## [Aim of the task]
Could you extend the write-up on discovering every URL on a website, picking up right after its last sentence?

## [Document section]
-- start --
Page Finder: How to Discover Every URL on a Website
A "page finder" is any tool or technique that produces the complete list of URLs that exist on a website. The output is a flat list — one URL per line — that you can then use for an SEO audit, a content inventory, a migration plan, or competitor research. Page finders sit at the intersection of three older categories: sitemap parsers, web crawlers, and search-operator lookups. Modern page finders combine all three because no single source captures every URL a site actually serves.
What Counts as a "Page"
The definition matters because it changes what your page finder should look for.
Indexable HTML pages. The default meaning — pages a search engine would consider for the index. Excludes redirects, 404s, soft-404s, noindex pages, and admin URLs. This is the right list for an SEO audit.
All responding URLs. Includes everything that returns HTTP 200, regardless of whether it's indexable. Useful for a security audit (what surface area is exposed?) or a migration (what URLs do we need to redirect?).
All declared URLs. Everything in the sitemap plus everything internally linked, regardless of current status. Used for finding dead links and stale references.
Historical URLs. URLs the site used to serve, captured via Wayback Machine, server logs, or backlink databases. Critical for migration planning — you don't want to break URLs that still get traffic from old backlinks.
-- end --
## [Information provided]
-- start --
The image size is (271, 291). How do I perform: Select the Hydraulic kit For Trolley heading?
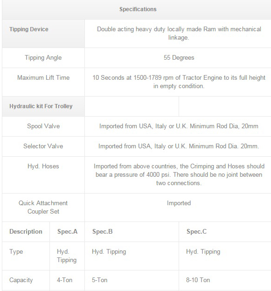point(41,106)
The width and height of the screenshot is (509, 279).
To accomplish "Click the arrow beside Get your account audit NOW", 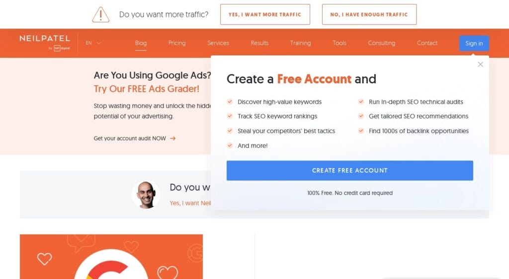I will coord(172,139).
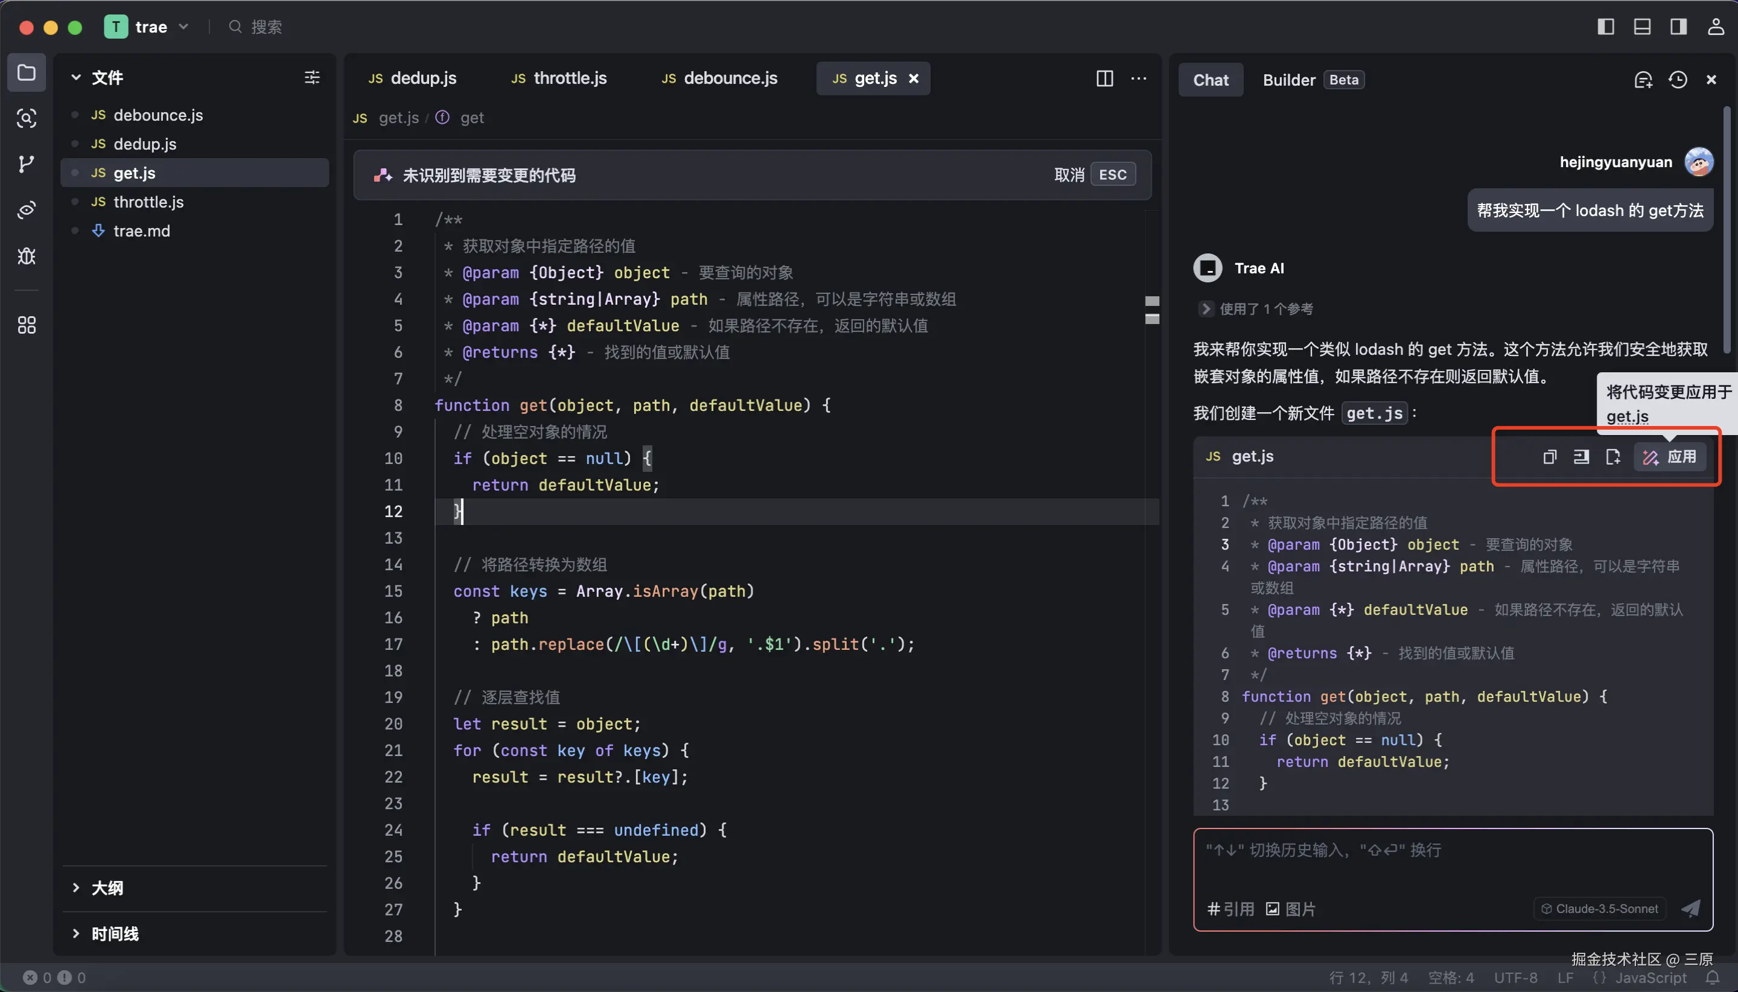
-- end --
## [Result for this task]
Pick the definition before you pick the tool. A page finder optimised for "indexable pages" will miss orphaned URLs that a crawler-based tool would catch; a crawler-based tool will miss URLs only declared in the sitemap if no internal link points to them.
The Three Sources Every Page Finder Combines
No single data source is complete. A page finder that's worth using merges these three:
1. The XML sitemap. What the site explicitly declares as its public URL set. Fastest and cleanest source. Misses anything intentionally omitted from the sitemap (drafts, low-priority pages, orphans). Coverage depends entirely on how well the site maintains its sitemap.
2. Internal-link crawl. Following every <a href> from the homepage breadth-first. Finds pages that have internal links but aren't in the sitemap. Slow on large sites and misses orphan pages (pages with no inbound link from anywhere on the site).
3. Search-engine reverse lookup. Querying Google with site:domain.com, plus path-scoped variants (site:domain.com/blog/, site:domain.com/products/), plus the GSC Pages export when you own the site. Catches indexed orphans that the sitemap omits.
The union of these three minus duplicates is your complete URL list. The intersection is your "definitely live, definitely declared, definitely findable" URL list — useful for prioritising audit work.
Page Finder vs Crawler vs Sitemap Tool
The three labels overlap and get used interchangeably in practice, but they emphasise different things:
The right tool depends on the question. Auditing a competitor? A combined page finder is the fastest path. Looking for orphan pages on your own site? You need the crawler diff against the sitemap — see orphan pages for the full workflow.
When to Use a Page Finder
Pre-migration inventory. Before changing your URL structure or moving to a new platform, you need a complete list of current URLs to build the 301 redirect map. Missing pages here cost SEO traffic for years afterwards.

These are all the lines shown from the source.